* _Excerpt to read_:
════════════════════

Blumhardt served as pastor of a Lutheran church in Moettlingen, a parish at the northern end of the Black Forest, numbering 874 souls and encompassing two villages. The youngest of three orphaned girls, Gottlieben Dittus, had many demons cast out from her through the prayerful ministrations of Pastor Blumhardt. So wondrous and awesome were these events that Pastor Blumhardt was immediately catapulted to nationwide notoriety. People by the hundreds flocked to him for healing. When criticized for using his pastoral office as an instrument for healing, Blumhardt replied,
"According to the New Testament, God wants to offer his gifts through human instruments. The gospel is to be proclaimed by servants of God, ambassadors for Christ, and these messengers are to bear spiritual gifts and powers for the church. That is why the apostles were endowed with exceptional power, both to preach and to heal.

"Christianity knows absolutely nothing of this anymore. Hence all the despair in face of misery, and the devious means many try. Hence, too, the plight medical science finds itself in: it is expected to replace by its skills what the servants of the gospel ought to provide, but have long ago forfeited. In this case, medical science is to be commended for having labored far more faithfully than the servants of the gospel, in spite of the unbelief it professes as a body" (p. 117).
What about today?

════════════════════

* _Required actions_:
- 1) Decide whether each statement agrees with the excerpt on Pastor Blumhardt. Answer yes or no for each, and quote the words from the excerpt that decide it.
(a) The parish of Moettlingen numbered 874 souls.
(b) Gottlieben Dittus was the eldest of three orphaned girls.
(c) Blumhardt said medical science had labored less faithfully than the servants of the gospel.
- 2) In the opening paragraph of the excerpt on Pastor Blumhardt, list every exact number the paragraph states and what each one counts.
The listing that follows this excerpt is not needed for any task here.

* _Data section_:

════════════════════

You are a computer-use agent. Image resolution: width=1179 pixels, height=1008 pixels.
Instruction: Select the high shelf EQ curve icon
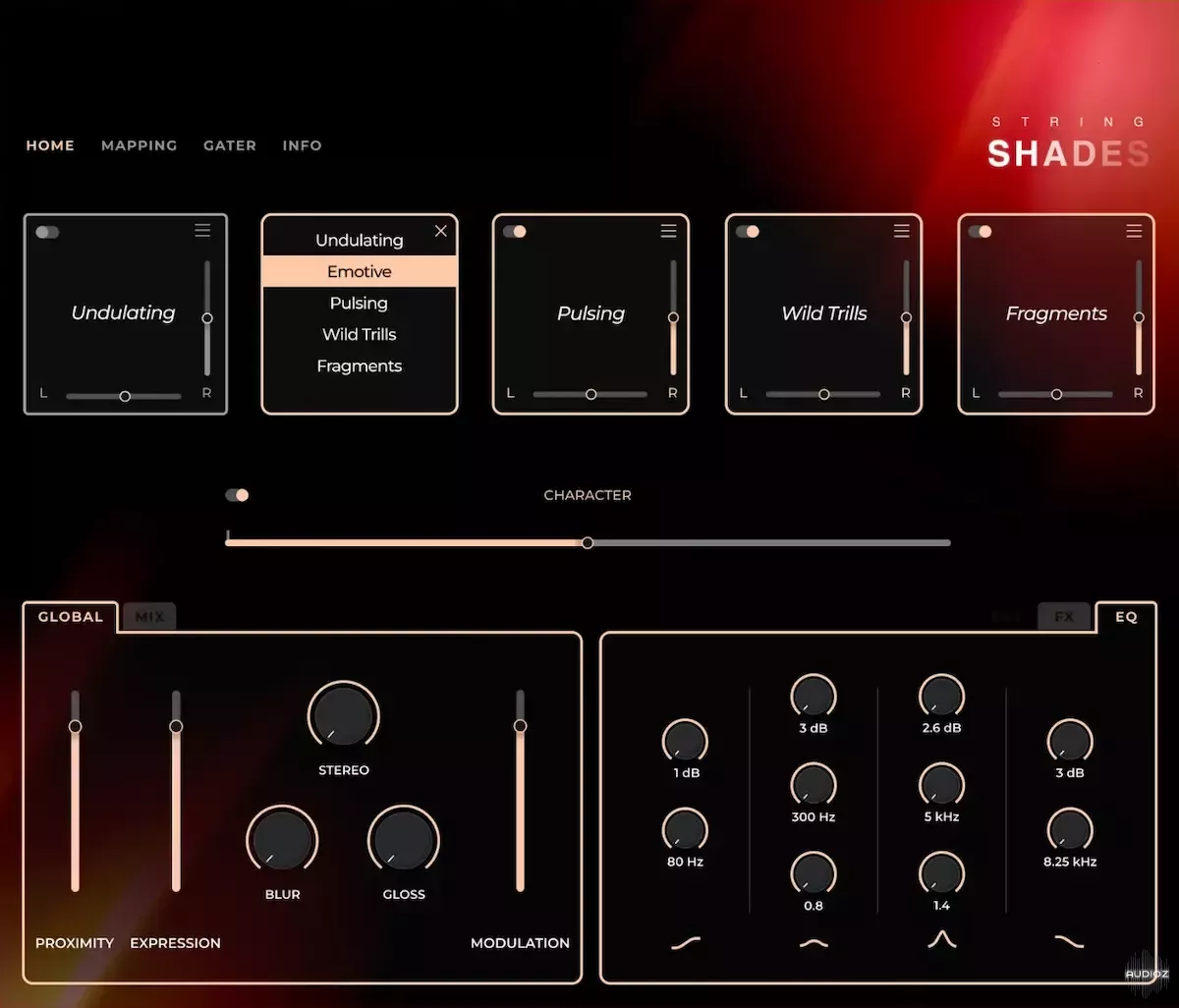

════════════════════

* _Answers per task_:
- 1)
(a) Yes: "numbering 874 souls and encompassing two villages."
(b) No: "The youngest of three orphaned girls, Gottlieben Dittus."
(c) No: "medical science is to be commended for having labored far more faithfully than the servants of the gospel."

- 2) 874 counts the souls in the parish, two counts the villages the parish encompassed, and three counts the orphaned girls.